Here the start address is 0x0000.0000 which is correct for the ITCM on the M7 but on the A53 it should be 0x007e.0000.

Since @marcel.tx was apparently able to make this work for the 8M Plus according to the presentation, I would appreciate some suggestions.

Hi @RudolfStreif,

I’m sorry for the delay. I reproduced the issue and will let you know once I have more information.

Thanks for your patience.

Best Regards,
Hiago.

Thank you, @hfranco.tx. Much appreciated. I looked at the memory allocation code in imx_rproc.c to see how this works. Unfortunately, I had not had sufficient time to fully go through the various mapping steps. It feels a little more complicated than it ought to be given that a physical address in the M7 space simply needs to be mapped to one in the A53 space. However, it’s entirely possible that I am missing some intricacies.

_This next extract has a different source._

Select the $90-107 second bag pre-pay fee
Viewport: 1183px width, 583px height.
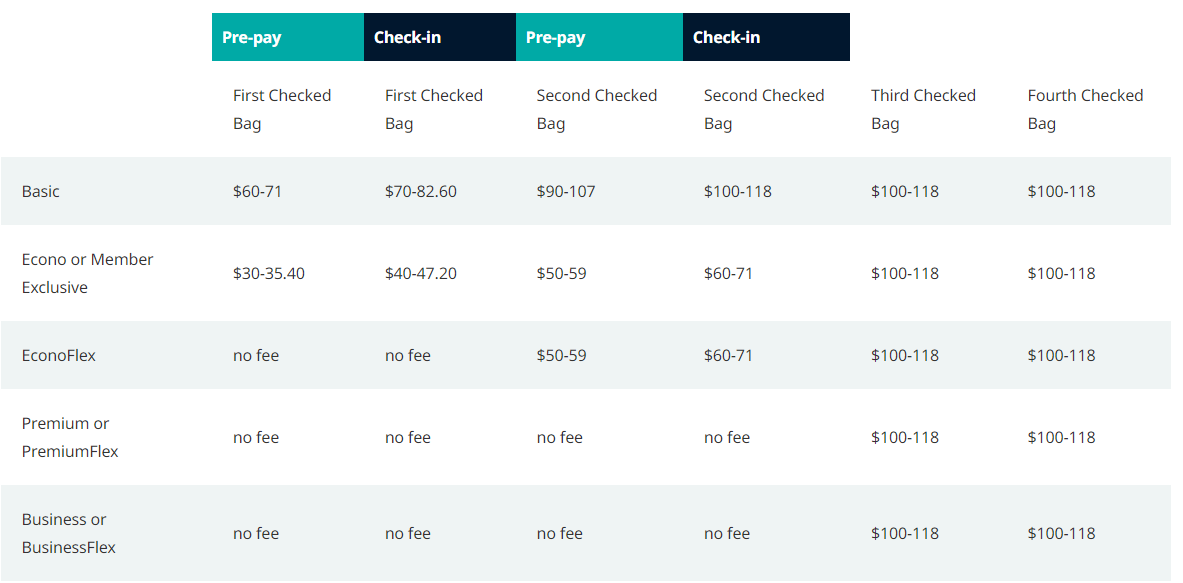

I also posted a similar message to this one on the NXP community board. If NXP puts the auxiliary core on the chip they should also provide software means to use it. :slight_smile: However, since the kernel is a Toradex fork from the NXP kernel there might be some code that has not been ported yet. I didn’t do that analysis yet but you probably know better about the Toradex kernel tree ancestry.

Thank you for your support. Much appreciated.
Rudi

Hi @RudolfStreif,

Sorry for keeping you waiting. I want to give you an update that I’ve created a ticket internally to investigate this issue better and I will keep you updated on the status.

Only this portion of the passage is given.